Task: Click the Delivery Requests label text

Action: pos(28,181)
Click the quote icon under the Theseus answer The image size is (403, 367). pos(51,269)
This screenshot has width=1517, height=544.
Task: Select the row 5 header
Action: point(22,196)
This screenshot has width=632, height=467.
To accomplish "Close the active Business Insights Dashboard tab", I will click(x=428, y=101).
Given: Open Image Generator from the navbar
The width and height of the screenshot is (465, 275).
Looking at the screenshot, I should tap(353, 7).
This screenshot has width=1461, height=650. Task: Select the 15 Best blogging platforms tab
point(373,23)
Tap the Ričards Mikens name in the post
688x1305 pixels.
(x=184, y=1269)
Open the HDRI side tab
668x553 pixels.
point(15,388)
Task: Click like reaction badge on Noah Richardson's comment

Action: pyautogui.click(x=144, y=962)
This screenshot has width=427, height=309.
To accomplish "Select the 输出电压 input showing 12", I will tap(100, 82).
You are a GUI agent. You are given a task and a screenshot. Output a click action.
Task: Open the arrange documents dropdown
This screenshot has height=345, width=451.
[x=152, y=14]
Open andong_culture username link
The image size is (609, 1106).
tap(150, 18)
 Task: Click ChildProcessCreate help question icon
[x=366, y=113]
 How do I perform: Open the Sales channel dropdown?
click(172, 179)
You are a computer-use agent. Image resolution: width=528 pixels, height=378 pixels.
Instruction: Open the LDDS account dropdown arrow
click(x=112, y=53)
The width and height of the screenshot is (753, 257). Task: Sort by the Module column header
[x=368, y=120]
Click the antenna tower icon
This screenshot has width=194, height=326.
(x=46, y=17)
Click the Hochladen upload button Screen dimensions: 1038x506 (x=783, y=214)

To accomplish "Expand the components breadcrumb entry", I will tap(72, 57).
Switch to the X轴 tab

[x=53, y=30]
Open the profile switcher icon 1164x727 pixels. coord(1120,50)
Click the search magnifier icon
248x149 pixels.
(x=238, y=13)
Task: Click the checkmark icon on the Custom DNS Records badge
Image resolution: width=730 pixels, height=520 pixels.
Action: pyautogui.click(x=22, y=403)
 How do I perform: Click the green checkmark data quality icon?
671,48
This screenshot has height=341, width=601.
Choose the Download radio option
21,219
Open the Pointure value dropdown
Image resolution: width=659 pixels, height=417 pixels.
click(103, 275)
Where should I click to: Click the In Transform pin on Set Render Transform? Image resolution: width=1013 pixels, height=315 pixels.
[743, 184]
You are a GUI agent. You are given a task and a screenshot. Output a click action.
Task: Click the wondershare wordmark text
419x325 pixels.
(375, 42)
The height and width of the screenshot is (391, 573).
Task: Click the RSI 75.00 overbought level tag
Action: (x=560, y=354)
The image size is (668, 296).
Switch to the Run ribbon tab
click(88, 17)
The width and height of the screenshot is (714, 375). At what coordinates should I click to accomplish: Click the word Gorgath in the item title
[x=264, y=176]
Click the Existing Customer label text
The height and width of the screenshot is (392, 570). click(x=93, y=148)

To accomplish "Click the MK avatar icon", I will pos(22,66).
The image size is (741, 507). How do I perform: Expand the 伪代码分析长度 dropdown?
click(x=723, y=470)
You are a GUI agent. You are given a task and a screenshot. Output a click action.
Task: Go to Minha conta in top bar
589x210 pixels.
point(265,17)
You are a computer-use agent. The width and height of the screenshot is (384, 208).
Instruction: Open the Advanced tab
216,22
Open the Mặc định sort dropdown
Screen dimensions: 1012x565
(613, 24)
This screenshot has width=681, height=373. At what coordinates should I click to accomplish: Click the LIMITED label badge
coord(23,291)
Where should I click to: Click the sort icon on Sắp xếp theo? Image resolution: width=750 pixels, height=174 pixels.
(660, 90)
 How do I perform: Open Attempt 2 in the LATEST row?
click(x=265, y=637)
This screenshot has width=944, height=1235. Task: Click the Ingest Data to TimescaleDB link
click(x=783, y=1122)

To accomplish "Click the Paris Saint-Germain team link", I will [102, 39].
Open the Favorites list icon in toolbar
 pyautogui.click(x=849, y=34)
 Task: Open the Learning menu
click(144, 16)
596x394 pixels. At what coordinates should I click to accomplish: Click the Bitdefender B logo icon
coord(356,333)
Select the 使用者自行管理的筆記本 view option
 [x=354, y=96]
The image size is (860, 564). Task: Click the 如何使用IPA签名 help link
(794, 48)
.....
Within the material, count each line that includes the word "computer", and give the total by itself.

2